Today’s Editorial News For #UPSC Aspirants #IAS #Civilservices (Hindi)
What do we make of India’s vote in the UN general assembly (UNGA) condemning the US for moving its embassy to, and recognizing, Jerusalem as the capital of Israel? The explanation trotted out for the UN vote seems to be based on six assumptions. The first of these is the belief that Arab states would somehow penalize India for voting with the US on this issue. Variously this involves either an oil embargo or action against the Indian diaspora in the Gulf. This is a problematic proposition. The idea of a free floating energy market is a core element of Pax Americana—so much so that by 1974, the US had made some very unsubtle threats to use force against the Organization of the Petroleum Exporting Countries (Opec) to break the oil embargo that had triggered a full-blown energy crisis. Since then, OPEC has not used oil embargos to support geopolitical goals, though it has used excessive oil production and low prices to hurt Russia and Iran (countries that challenge the Pax Americana) economically.
The clearest demonstration of this was in 1990, when Iraq invaded Kuwait. India’s position was openly hostile to the coalition formed to liberate Kuwait with zero consequence. The Indian diaspora faced no mass deportations, nor indeed threats to that effect from the Gulf States. All this, of course, ignores the fact that such actions would be impossible by US allies against a country voting with the US, completely disproportionate to a UNGA vote and that too for a cause long since written off by the Arab world as a waste of its time.

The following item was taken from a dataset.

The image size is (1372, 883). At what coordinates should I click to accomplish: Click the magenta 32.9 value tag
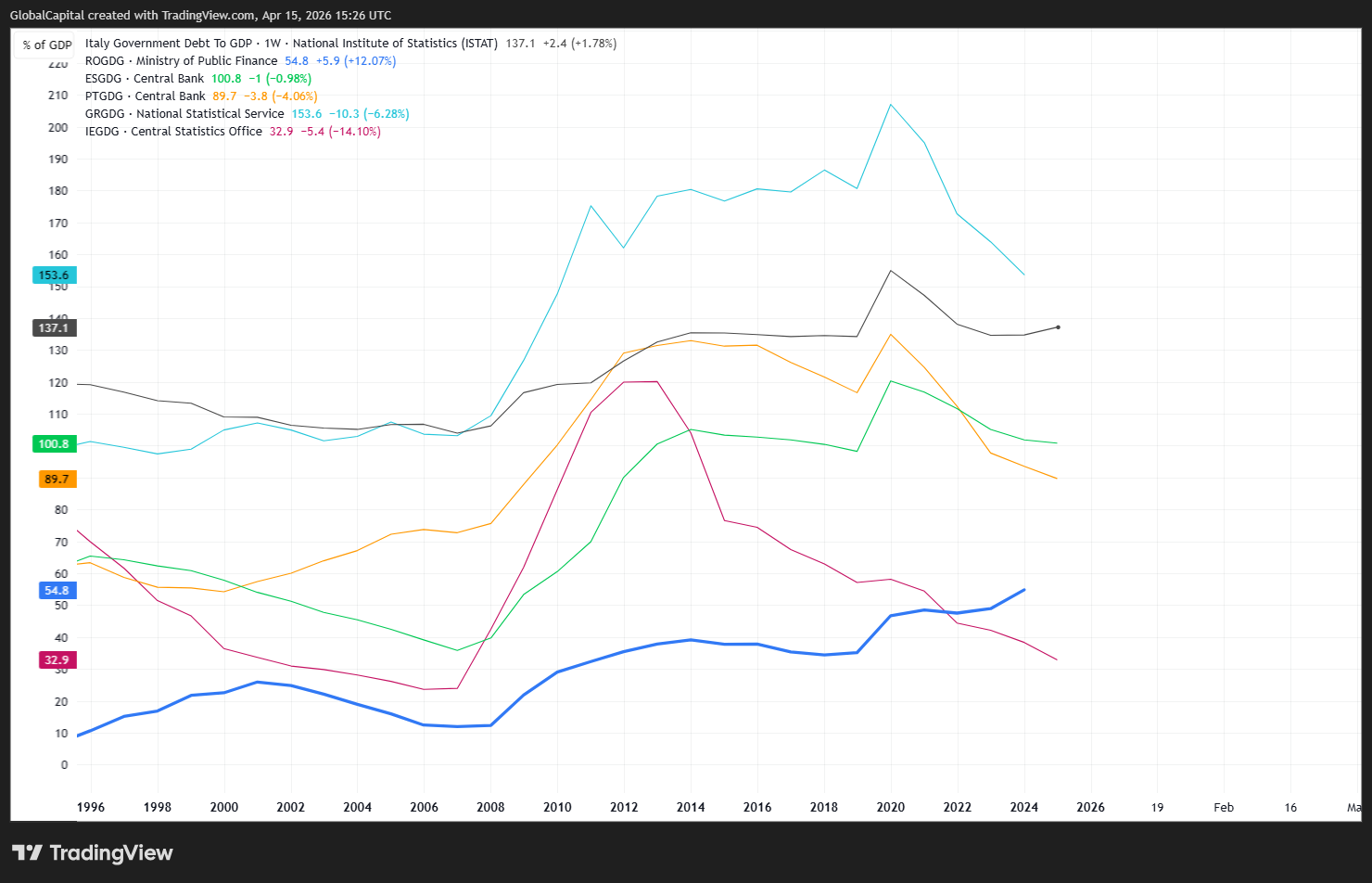[x=57, y=660]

The second reason given is that Indian Muslims would punish the Bharatiya Janata Party (BJP) for voting with Israel. Again, this is shorn of any cause-effect analysis, based on the simplistic assumptions. One such is the assumption that Indian Muslims choose who to vote for based on foreign policy, an absurdity in a country where no one really cares about foreign policy, as our electoral history shows.

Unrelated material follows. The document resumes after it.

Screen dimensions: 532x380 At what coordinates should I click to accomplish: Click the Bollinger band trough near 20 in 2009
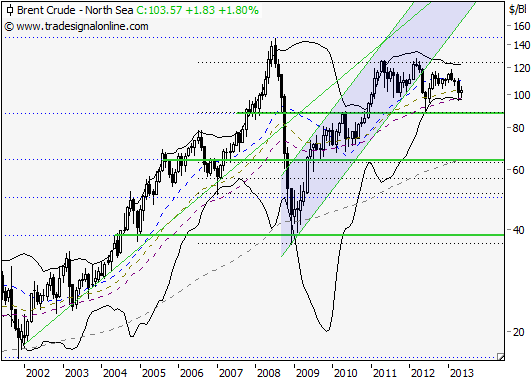[326, 330]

Third is the belief that the Palestinians would view the Indian vote favourably. The problem here is that Palestinian goodwill or the lack thereof means zero to India—tangibly or esoterically. This is, after all, a “country” that votes for every obnoxious anti-India resolution on Kashmir that the Organisation of Islamic Cooperation (OIC) comes up with periodically, and in terms of goods and services means exactly nothing to India. In effect, this would be like prioritizing ties with Swaziland (with a gross domestic product similar to “Palestine”) over ties with the US.
Fourth is the argument that India’s vote reflects its concern over the sovereignty of Pakistan Occupied Kashmir, through which China is building infrastructure. This is bogus, for the simple reason that by this measure, the then national security adviser Shivshankar Menon’s March 2014 statement that “Russia has legitimate interests in Ukraine”, justifying Russia’s ongoing aggression there (à Pakistan in Kashmir in 1947), was enough to erode Indian claims of sovereignty over Kashmir.

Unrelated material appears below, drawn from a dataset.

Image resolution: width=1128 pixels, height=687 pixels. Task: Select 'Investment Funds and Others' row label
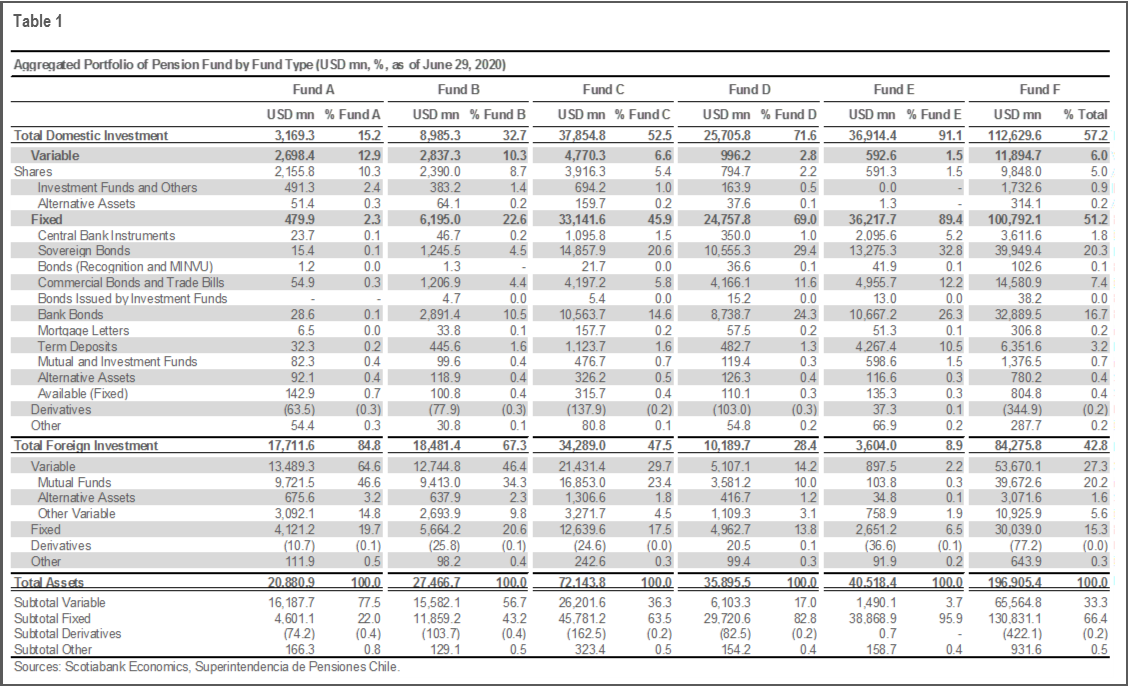(117, 188)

Fifth is the belief that Israel will ignore this slight. In the normal course of things, that may very well have been the case. Israel is, after all, quite used to posturing and ridiculous partisanship. As the then foreign minister of Israel, Abba Eban had summed it up, “If Algeria introduced a resolution declaring that the earth was flat and that Israel had flattened it, it would pass by a vote of 164 to 13 with 26 abstentions”. The problem here is that in under a month Prime Minister Benjamin Netanyahu will be arriving on a state visit to Delhi. Given the unprecedented reception Prime Minister Narendra Modi got in Israel, this vote is extremely bad manners that cause him embarrassment back home, over the logic of prioritizing India.
All this brings us to the sixth and final rationale—that US would ignore India’s vote. Indeed, given this vote was about scoring rhetorical points, logic would dictate that the US would ignore it. Except we have a president in office who is not willing to do that any more, as he himself has said and demonstrated on several occasions. What makes this threat tangible is the fact that he is willing to link up issues in international negotiations that were not up for linking before, such as trade and jobs with geopolitics, in way previous presidents were shy to. In the final analysis, what was rhetorically and politically unimportant to the Arabs was politically critical to the US president and we failed to understand this.
While one can doubt the positives of voting with the US, none would have questioned the wisdom of abstention. Yet we chose the doctrinaire path with the maximum negatives and negligible positives typical of the ministry of external affairs’ usual lack of academic rigour or research. More importantly, what has become clear is that Modi is increasingly trapped in a bureaucratic echo chamber of his own creation. He conflates activity with achievement and has been convinced that foreign policy begins and ends with state visits that leave him none the wiser (or indeed curious) about the politics of the target state. In other words, as Sir Humphrey Appleby put it in Yes Minister, he has been “housetrained”. Ultimately, we need to ask ourselves, at what point is our foreign policy going to become responsible and responsive, which is going to initiate it, and is the prime minister going to start acting prime ministerial or simply be content to play the role of chief mouser to South Block?